INSTRUCTIONS FOR THE TASK
Which lines of the data below include the string "will"? Return each of them.

◆ ◆ ◆

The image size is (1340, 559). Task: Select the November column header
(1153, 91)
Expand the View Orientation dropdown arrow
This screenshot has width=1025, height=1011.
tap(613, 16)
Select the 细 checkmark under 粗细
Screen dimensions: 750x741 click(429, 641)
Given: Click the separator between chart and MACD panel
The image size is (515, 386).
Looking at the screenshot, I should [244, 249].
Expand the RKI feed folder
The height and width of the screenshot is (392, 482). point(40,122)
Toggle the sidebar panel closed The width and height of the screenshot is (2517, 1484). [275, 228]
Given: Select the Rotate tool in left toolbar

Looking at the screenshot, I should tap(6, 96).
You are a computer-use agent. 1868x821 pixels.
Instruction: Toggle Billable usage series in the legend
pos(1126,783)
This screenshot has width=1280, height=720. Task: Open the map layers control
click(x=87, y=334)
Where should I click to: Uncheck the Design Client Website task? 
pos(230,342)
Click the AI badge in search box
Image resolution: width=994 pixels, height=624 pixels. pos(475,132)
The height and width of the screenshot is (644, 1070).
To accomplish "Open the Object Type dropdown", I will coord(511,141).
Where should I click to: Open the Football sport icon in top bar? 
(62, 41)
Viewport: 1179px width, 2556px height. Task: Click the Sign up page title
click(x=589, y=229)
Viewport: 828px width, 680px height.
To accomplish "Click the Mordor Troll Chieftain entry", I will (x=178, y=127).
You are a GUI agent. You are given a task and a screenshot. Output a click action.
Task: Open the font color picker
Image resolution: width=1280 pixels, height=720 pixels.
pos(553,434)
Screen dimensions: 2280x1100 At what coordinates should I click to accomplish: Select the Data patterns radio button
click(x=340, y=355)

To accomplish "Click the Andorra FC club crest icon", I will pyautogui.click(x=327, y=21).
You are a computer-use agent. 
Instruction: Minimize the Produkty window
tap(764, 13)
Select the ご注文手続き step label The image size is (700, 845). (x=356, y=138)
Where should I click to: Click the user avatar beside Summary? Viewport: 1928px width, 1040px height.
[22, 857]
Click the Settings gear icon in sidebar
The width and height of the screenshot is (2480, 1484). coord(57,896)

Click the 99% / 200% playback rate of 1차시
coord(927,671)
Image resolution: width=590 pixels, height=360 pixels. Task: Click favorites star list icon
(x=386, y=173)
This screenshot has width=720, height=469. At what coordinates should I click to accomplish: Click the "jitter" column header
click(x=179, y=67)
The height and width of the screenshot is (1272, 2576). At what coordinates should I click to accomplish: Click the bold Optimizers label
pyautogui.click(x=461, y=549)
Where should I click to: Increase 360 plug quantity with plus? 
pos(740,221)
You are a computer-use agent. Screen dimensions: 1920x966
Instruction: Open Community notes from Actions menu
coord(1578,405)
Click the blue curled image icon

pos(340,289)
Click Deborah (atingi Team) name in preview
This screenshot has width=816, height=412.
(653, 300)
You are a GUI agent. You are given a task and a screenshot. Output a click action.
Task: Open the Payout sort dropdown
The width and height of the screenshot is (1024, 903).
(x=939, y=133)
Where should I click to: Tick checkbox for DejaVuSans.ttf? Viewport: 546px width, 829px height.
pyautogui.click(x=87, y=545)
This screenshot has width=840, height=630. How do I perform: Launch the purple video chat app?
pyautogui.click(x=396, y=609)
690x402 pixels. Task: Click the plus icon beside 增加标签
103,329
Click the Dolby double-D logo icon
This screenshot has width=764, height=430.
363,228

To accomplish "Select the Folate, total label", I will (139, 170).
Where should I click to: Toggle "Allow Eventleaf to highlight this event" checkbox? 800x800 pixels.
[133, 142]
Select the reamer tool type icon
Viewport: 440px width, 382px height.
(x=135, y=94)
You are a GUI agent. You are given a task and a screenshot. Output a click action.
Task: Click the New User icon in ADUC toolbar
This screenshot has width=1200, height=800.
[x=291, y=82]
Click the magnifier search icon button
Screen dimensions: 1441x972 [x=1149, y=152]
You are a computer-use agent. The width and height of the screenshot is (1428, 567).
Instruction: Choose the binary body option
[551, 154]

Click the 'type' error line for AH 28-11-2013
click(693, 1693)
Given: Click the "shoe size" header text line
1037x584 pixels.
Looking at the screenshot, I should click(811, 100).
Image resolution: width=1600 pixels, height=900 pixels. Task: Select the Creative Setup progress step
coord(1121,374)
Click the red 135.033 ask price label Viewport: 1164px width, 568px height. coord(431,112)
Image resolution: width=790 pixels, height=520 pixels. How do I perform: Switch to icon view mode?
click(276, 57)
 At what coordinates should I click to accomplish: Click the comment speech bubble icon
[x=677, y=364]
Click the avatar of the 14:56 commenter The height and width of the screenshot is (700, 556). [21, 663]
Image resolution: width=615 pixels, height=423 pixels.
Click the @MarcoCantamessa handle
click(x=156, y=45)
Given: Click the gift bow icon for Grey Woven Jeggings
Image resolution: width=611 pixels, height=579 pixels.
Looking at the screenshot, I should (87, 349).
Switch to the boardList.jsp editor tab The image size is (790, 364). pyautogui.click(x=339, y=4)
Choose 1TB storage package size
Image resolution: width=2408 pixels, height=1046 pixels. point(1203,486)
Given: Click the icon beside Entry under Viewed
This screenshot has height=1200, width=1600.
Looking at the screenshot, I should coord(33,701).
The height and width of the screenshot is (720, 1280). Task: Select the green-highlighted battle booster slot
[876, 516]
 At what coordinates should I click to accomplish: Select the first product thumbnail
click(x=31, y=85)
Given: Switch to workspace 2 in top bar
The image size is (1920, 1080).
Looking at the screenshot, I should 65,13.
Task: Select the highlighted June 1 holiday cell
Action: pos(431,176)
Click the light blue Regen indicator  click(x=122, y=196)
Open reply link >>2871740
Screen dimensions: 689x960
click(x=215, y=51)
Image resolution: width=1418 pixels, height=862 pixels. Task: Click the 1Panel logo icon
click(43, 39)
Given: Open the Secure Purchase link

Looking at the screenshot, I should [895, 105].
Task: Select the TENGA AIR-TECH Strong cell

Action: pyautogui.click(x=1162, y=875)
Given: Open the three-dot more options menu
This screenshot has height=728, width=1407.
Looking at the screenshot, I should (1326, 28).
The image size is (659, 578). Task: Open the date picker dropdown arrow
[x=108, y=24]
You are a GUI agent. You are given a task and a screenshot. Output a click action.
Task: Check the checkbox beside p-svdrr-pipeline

◆ ◆ ◆

PROBLEM SOLUTION
To accomplish "Open the Object Type dropdown", I will coord(511,141).
To accomplish "Click the Mordor Troll Chieftain entry", I will (x=178, y=127).
To accomplish "Click the Andorra FC club crest icon", I will pyautogui.click(x=327, y=21).
To accomplish "Select the Folate, total label", I will (139, 170).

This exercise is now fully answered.